■ EXERCISE DETAILS ■
The records are set out below this line. Return exactly the lines from the one containing "You are a computer-use agent." through the last, and exclude the pictures.

Saved entries:

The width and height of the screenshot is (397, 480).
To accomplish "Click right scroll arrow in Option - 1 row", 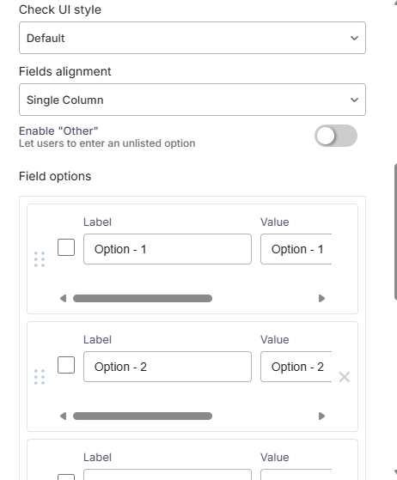I will pos(321,299).
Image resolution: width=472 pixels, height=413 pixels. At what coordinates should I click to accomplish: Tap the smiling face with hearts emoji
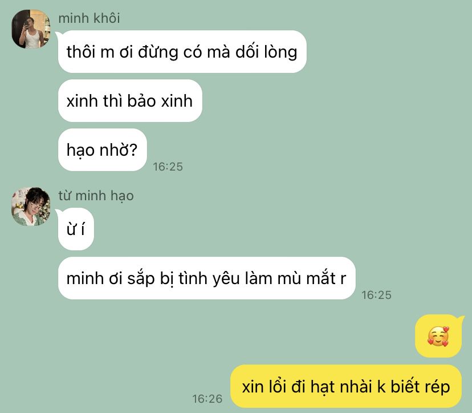438,336
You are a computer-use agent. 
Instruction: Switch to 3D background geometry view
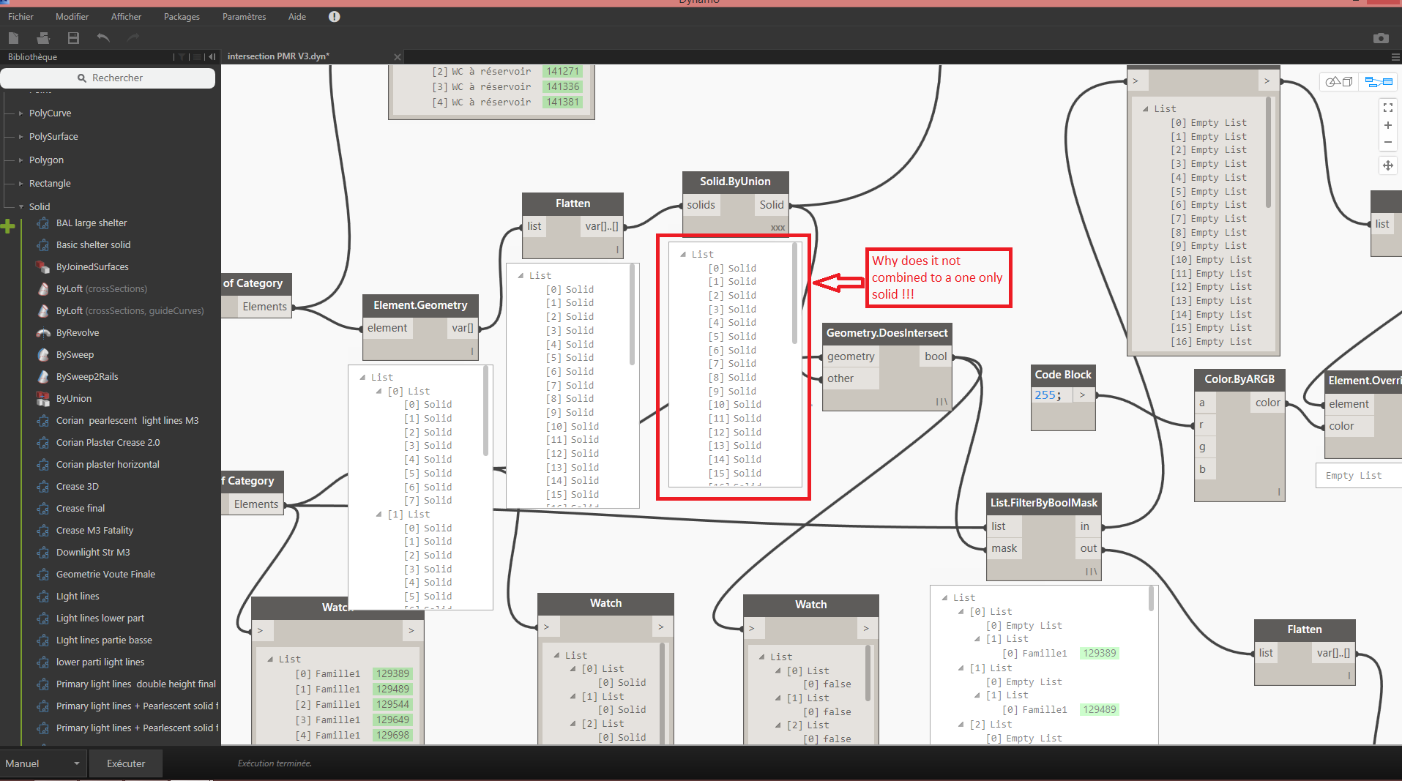click(1339, 82)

■ WRITTEN SOLUTION ■
You are a computer-use agent. 
Instruction: Switch to 3D background geometry view
click(1339, 82)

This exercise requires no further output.